La deuxième réunion importante, c’est le sommet de l’OTAN et là encore il s’agit de réaffirmer le « leadership » des USA. La seule « Europe » existant réellement est l’OTAN. C’est évident pour quiconque réfléchit un peu à ce qu’est la politique en tant que séparation des affaires intérieures et affaires étrangères, délimitation des amis et ennemis. Depuis Maastricht (1992) est entériné le fait que la défense commune de l’Europe est l’OTAN (qui réduit d’ailleurs la prétendue neutralité de la Suède ou de l’Autriche à une pétition de principes). Quand la Tchéquie et la Pologne se portées candidates pour accueillir le nouveau bouclier antimissile américain, elles ont ouvertement proclamé que l’Europe n’était pas leur affaire – sauf pour le libre échange et les subventions. Entre la russophilie traditionnelle de la France et la russophobie (bien compréhensible historiquement) de la Pologne, il n’est guère de ligne commune possible.
C’est donc tout naturellement qu’Obama a pu « s’ingérer » brutalement dans les « affaires européennes » en réclamant l’intégration de la Turquie à l’UE. La Turquie, en effet, est un des piliers de l’OTAN et un allié sûr d’Israël dans cette région. Les Turcs sont musulmans comme la majorité des Arabes et comme les Iraniens, mais cette communauté religieuse n’a aucune réalité : les Turcs ne sont ni Arabes ni Perses, ils sont Turcs et tout cela montre une fois de plus que les idéologies et les affichages religieux ne peuvent effacer les réalités historiques sur la longue durée. Donc Obama, chef militaire de l’Europe, se sent autorisé à exiger que son allié turc intègre les instances de l’UE. Rien de plus normal. Ceux qui s’en étonnent devraient réfléchir à deux fois.

- Matériel présenté
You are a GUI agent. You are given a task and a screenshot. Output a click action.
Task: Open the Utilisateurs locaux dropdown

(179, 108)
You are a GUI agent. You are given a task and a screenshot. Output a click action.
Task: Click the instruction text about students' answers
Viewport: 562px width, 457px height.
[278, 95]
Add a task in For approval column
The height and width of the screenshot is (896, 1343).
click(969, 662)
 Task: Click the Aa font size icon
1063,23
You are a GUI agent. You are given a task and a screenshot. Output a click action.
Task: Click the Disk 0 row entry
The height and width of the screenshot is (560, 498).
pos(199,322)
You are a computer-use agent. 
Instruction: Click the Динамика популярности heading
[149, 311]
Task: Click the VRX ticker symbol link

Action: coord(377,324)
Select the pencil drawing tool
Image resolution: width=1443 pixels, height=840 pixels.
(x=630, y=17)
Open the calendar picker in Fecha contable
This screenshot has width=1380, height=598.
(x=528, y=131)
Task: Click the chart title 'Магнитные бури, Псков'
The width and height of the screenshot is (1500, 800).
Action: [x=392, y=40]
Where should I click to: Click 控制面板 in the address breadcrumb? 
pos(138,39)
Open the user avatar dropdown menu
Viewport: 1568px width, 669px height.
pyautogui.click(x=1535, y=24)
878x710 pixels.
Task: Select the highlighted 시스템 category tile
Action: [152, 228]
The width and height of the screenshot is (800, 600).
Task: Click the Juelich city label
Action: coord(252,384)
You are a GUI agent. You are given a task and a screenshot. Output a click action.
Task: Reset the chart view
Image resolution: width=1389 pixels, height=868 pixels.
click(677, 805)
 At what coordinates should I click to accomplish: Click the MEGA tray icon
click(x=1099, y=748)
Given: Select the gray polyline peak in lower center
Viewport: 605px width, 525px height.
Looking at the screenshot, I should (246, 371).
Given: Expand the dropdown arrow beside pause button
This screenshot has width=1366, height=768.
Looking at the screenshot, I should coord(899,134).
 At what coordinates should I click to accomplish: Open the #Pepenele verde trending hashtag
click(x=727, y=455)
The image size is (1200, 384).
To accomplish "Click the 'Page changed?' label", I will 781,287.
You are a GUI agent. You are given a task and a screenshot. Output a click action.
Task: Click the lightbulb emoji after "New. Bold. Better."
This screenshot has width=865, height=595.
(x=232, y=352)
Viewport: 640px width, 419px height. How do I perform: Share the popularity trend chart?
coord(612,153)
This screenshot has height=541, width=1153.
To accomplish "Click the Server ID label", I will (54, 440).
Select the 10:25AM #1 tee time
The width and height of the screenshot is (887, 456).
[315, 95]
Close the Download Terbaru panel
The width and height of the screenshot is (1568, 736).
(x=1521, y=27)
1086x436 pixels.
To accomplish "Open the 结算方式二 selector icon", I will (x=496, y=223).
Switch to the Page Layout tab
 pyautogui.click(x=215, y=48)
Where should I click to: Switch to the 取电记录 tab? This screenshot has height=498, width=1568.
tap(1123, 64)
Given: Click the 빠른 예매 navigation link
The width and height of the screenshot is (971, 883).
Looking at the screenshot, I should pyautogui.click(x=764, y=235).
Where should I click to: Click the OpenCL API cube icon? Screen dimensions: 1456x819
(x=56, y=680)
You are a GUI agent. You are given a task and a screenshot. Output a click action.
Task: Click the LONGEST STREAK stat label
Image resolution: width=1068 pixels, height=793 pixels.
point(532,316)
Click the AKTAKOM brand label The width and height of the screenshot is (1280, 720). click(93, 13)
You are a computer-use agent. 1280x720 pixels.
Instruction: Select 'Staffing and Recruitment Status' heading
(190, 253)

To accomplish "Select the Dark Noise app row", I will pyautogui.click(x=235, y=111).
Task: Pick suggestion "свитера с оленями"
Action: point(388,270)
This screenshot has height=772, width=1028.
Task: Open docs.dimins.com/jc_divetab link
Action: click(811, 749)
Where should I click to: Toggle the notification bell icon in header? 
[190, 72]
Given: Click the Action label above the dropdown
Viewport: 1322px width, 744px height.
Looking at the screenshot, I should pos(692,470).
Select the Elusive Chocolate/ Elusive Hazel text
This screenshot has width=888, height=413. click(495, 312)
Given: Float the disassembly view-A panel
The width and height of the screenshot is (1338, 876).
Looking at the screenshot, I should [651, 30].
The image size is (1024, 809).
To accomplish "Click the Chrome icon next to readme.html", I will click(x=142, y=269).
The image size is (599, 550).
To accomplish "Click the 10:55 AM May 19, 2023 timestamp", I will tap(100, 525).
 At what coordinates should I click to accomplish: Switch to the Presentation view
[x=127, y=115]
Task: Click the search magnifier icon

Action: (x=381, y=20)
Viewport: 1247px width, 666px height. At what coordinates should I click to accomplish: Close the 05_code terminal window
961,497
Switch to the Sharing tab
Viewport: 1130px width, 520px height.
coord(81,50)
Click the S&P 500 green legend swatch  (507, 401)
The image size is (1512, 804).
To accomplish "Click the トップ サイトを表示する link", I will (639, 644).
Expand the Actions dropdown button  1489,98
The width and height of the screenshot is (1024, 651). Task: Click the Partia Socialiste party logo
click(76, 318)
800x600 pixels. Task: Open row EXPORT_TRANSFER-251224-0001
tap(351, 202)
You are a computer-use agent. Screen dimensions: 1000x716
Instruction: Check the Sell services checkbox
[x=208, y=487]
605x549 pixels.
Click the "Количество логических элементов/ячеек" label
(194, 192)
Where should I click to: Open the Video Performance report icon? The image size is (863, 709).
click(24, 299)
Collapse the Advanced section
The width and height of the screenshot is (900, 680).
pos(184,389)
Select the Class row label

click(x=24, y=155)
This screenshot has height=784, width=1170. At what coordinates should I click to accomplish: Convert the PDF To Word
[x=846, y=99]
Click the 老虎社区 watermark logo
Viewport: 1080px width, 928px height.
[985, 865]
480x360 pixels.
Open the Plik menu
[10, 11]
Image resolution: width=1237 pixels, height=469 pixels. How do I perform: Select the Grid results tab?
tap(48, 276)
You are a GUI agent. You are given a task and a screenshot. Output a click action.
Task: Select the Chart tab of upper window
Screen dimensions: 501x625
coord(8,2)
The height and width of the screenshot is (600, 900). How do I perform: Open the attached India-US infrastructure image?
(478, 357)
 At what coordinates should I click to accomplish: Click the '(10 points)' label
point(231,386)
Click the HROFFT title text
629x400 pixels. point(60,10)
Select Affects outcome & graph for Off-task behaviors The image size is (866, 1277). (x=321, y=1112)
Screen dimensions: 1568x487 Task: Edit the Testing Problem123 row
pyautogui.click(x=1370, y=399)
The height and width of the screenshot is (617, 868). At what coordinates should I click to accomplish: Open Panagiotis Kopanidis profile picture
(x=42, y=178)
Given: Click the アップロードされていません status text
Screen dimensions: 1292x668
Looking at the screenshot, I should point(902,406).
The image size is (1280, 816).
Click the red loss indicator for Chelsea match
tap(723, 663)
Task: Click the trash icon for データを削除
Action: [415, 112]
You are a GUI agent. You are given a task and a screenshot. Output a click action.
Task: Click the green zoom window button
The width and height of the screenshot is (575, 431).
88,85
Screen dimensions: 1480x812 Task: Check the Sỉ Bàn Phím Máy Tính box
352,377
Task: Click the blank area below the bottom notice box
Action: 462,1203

- Actions à mener
1 – Répondez aux questions suivantes à partir de l'extrait du document :
(a) Depuis quel traité, et de quelle année, la défense commune de l'Europe est-elle l'OTAN ?
(b) Quels deux pays se sont portés candidats pour accueillir le nouveau bouclier antimissile américain ?
(c) Quelle intégration Obama a-t-il réclamée dans les « affaires européennes » ?
2 – Dressez la liste complète des pays désignés par leur nom dans l'extrait du document.

- Réponses rédigées
1 –
(a) Depuis Maastricht, en 1992.
(b) La Tchéquie et la Pologne.
(c) L'intégration de la Turquie à l'UE.

2 – Les USA, la Suède, l'Autriche, la Tchéquie, la Pologne, la France, la Turquie, Israël.